*Activity*: The task calls for each line of the records below in which the word "click" appears.

*Data to use*:
-*-*-

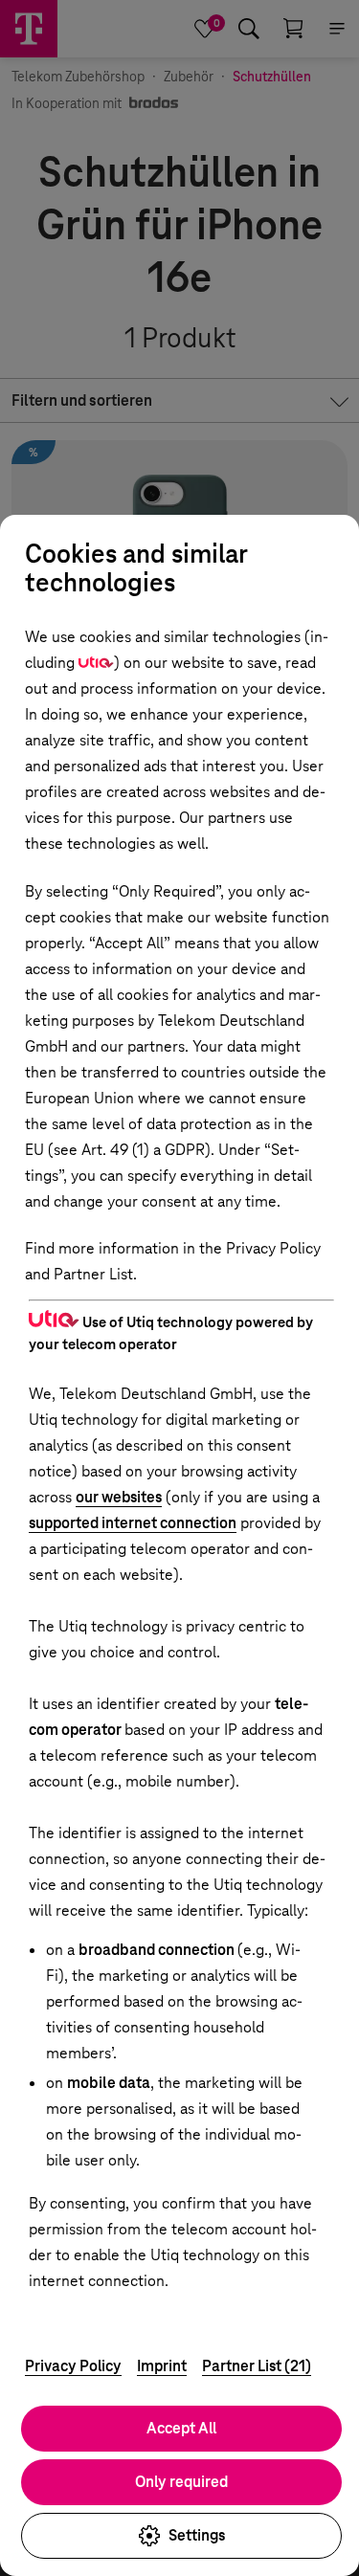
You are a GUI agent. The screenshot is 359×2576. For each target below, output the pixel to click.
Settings (196, 2535)
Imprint (162, 2366)
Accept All (181, 2428)
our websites (119, 1497)
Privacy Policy (73, 2366)
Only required (181, 2482)
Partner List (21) (256, 2366)
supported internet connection (132, 1523)
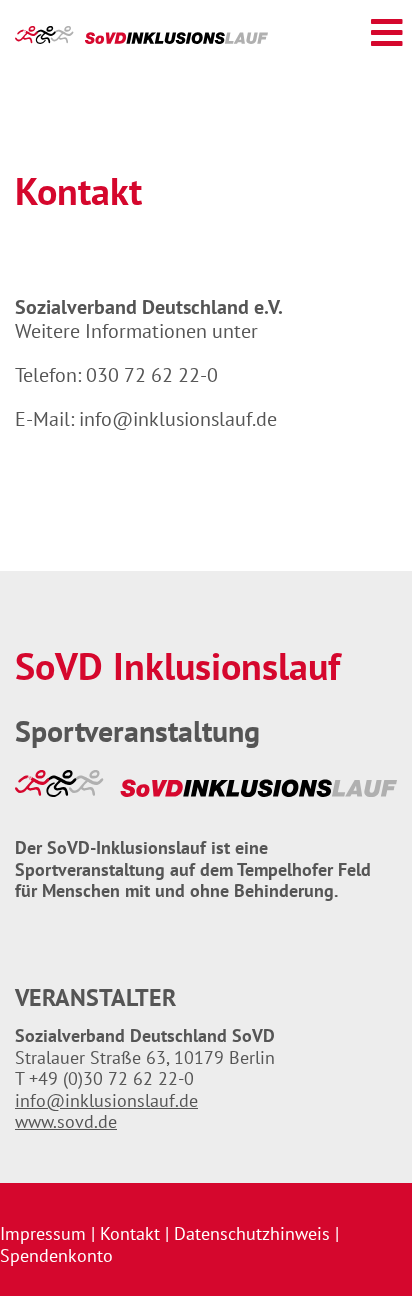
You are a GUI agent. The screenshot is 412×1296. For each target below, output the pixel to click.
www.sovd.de (66, 1121)
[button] (387, 33)
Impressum (43, 1233)
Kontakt (130, 1233)
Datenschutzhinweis (252, 1233)
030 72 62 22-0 (152, 375)
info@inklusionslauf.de (178, 419)
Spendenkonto (56, 1255)
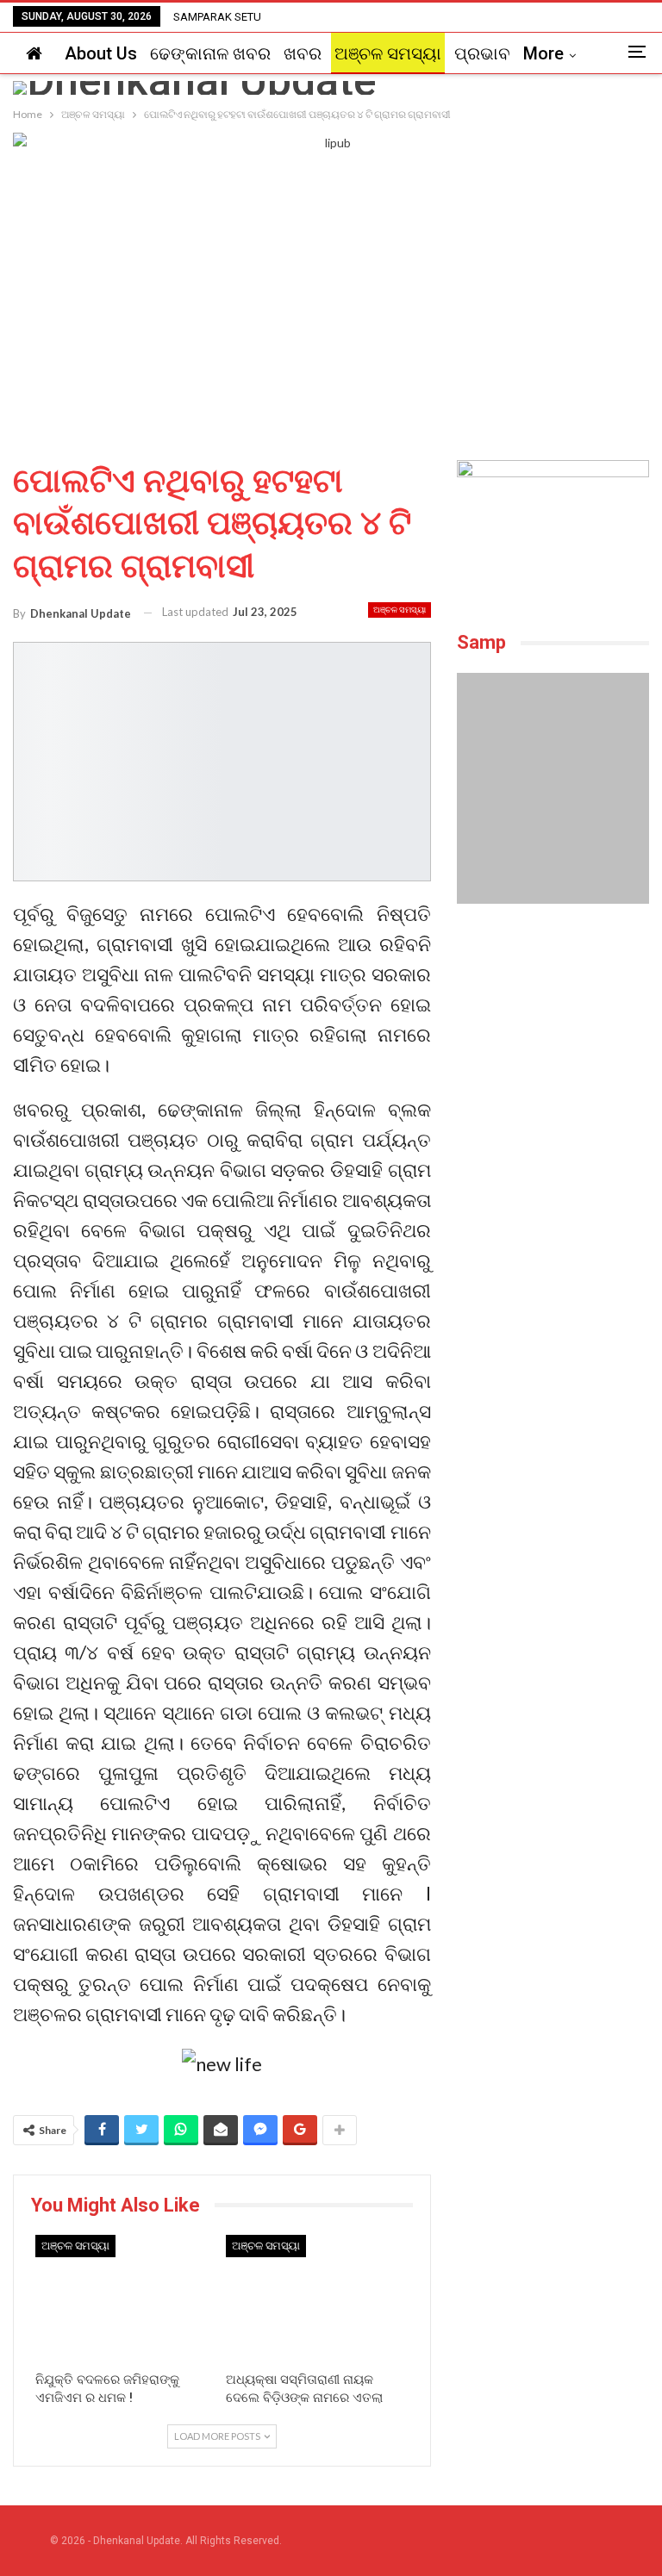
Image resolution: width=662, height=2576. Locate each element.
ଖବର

-*-*-

*Answer to the problem*:
You are a GUI agent. The screenshot is 359×2576. For each target below, output the pixel to click.
You are a GUI agent. The screenshot is 412×1296. For each target below, output the pixel to click.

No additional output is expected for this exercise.